I started going around to frog forums and searching for other people with similar problems, and I found a couple of threads (iirc, they were on talktothefrog.org and/or frog-forum.net if you want to find them) where people were cautioning the use of fish water conditioners, because they had similar problems as I did (although it was the conditioners, and *not* the dechlorinators; the conditioners have things that are meant to help fish health, and the dechlorinators just help remove chlorine/chloramines) where an ingredient in the conditioner made their frogs sick because it caused problems with their skin.

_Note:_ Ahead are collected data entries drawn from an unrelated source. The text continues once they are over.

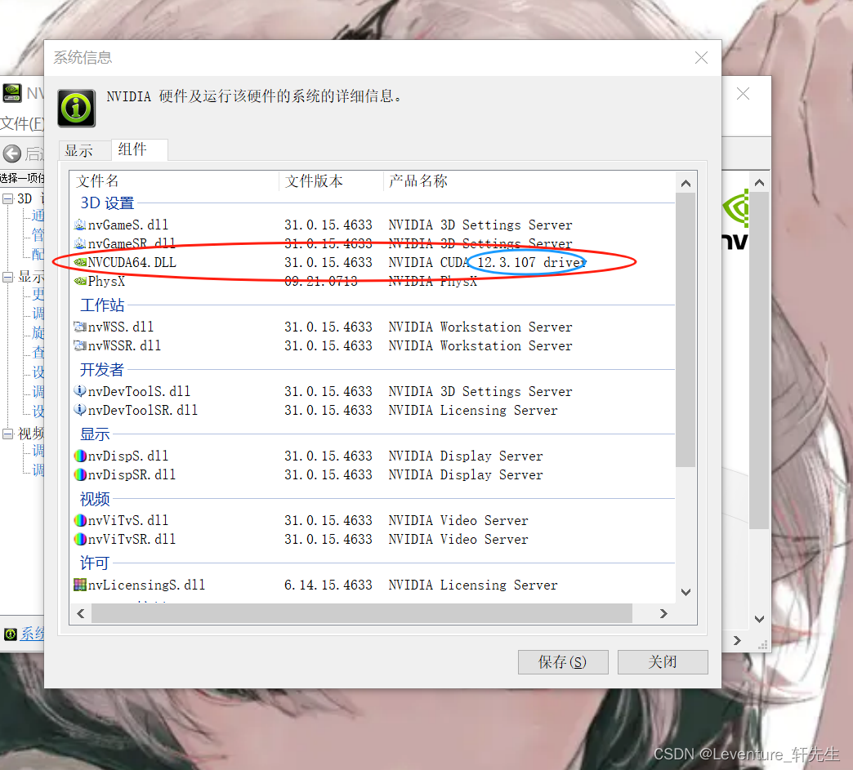Select the nvDevToolS.dll info icon
This screenshot has height=770, width=853.
(x=78, y=390)
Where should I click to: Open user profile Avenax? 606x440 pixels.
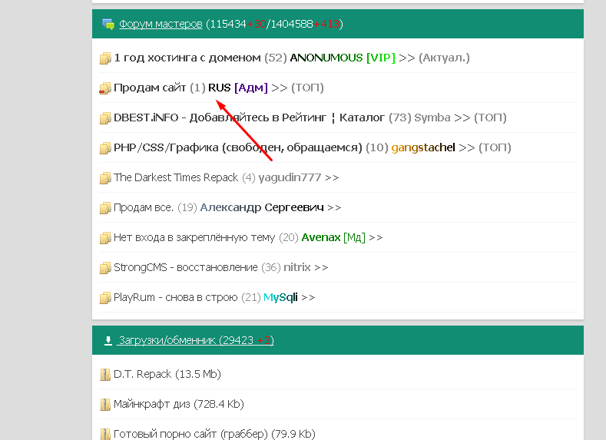click(x=321, y=237)
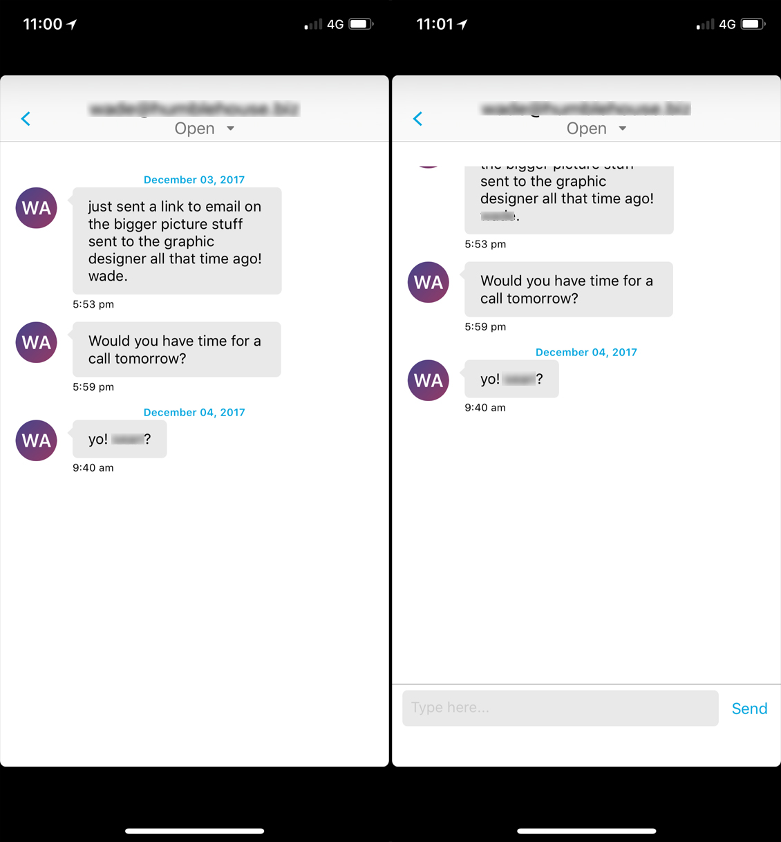This screenshot has width=781, height=842.
Task: Tap the battery icon in the left status bar
Action: tap(361, 24)
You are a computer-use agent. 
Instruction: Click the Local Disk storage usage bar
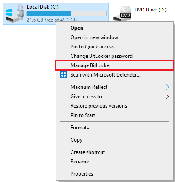tap(66, 14)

This was last year already, and I didn't look up which chemical may have done it, so I don't have anything more precise than that. I didn't mean to jump on you when I said that about water conditioners, I just remembered how awful I felt when I realized I might have caused my frog's death. 

Other brands of water conditioner might not have the same issue, but I sure as hell don't want to kill someone's frog with bad advice. I'm not 100% sure if all fish *dechlorinators* can also remove chloramine, but if anyone can find one that does that without any of the other ingredients, that might be a useful replacement for the conditioner.

Oh, and Snark brought up a good point about plastic and water...I forgot about the compounds that can form with certain types of plastic. I don't know what kinds of plastics are used by the people who produce those, but I know that marine aquarists use them sometimes for conditioning live rock and other materials for their aquariums (and the US has developed some stricter rules for what goes into plastics these days) so there must be a brand/type of plastic that is safe. I wouldn't use older ones though. Not unless the plastics type number is stamped on the bottom so that one can check for what type it is.




Eagercannibals said:


> I never had to change the water. I had a good filter (tadpoles aren't too terribly messy either) and the snails and vegetation kept things in balance, the water stayed clear. I only added water and cleaned the filter occasionally.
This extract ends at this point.